But it’s not clear to me that’s what ProCD and its progeny are doing. Rather, the cases I’ve seen appear to enforce such terms only with the much more limited remedies available under contract law. ProCD used contract law–specifically, UCC § 2-204 (after incorrectly denying the relevance of § 2-207, the infamous “battle of the forms” provision)–to argue that the parties could structure the transaction however they wished, including by providing a fuller statement of the terms after purchase, with a right of return. There’s nothing in the opinion that suggests that Zeidenberg was being held liable under copyright law. Indeed, the Seventh Circuit confirmed this view in Assessment Technologies v. Wiredata a few years ago. The plaintiff, Assessment Technologies (AT), was suing the defendant for attempting to obtain copyrighted databases from a third party in violation of the license terms. But as the Seventh Circuit noted, AT was not suing for breach of contract (there was no contract between plaintiff and defendant) or even tortious interference with contract. Since there was no contractual claim at issue, the Seventh Circuit declared ProCD to be “irrelevant.”
So here’s the situation I see after ProCD: License terms that govern activity within any of the exclusive rights of the copyright owner (and not excluded under any of the restrictions) can be enforced with copyright remedies. License terms governing activity outside of those exclusive rights–including activity falling within an exception, such as fair use or first sale–is governed only by contract law, with its more limited remedies. What’s wrong with that?

--

| WHAT TO WORK ON |
According to the passage on ProCD, which UCC provision did that case use to argue that the parties could structure the transaction however they wished? The data after this passage is separate and has no connection to it.

| DATA SECTION |
--

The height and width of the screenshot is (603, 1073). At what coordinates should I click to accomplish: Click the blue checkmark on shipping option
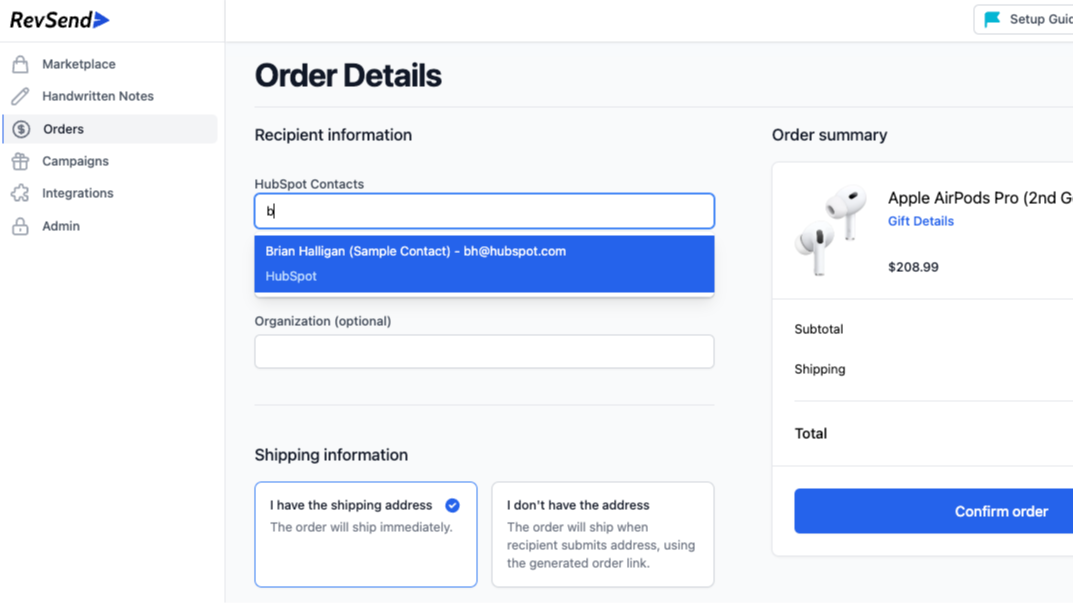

--

| RESULT FOR THIS EXERCISE |
UCC § 2-204.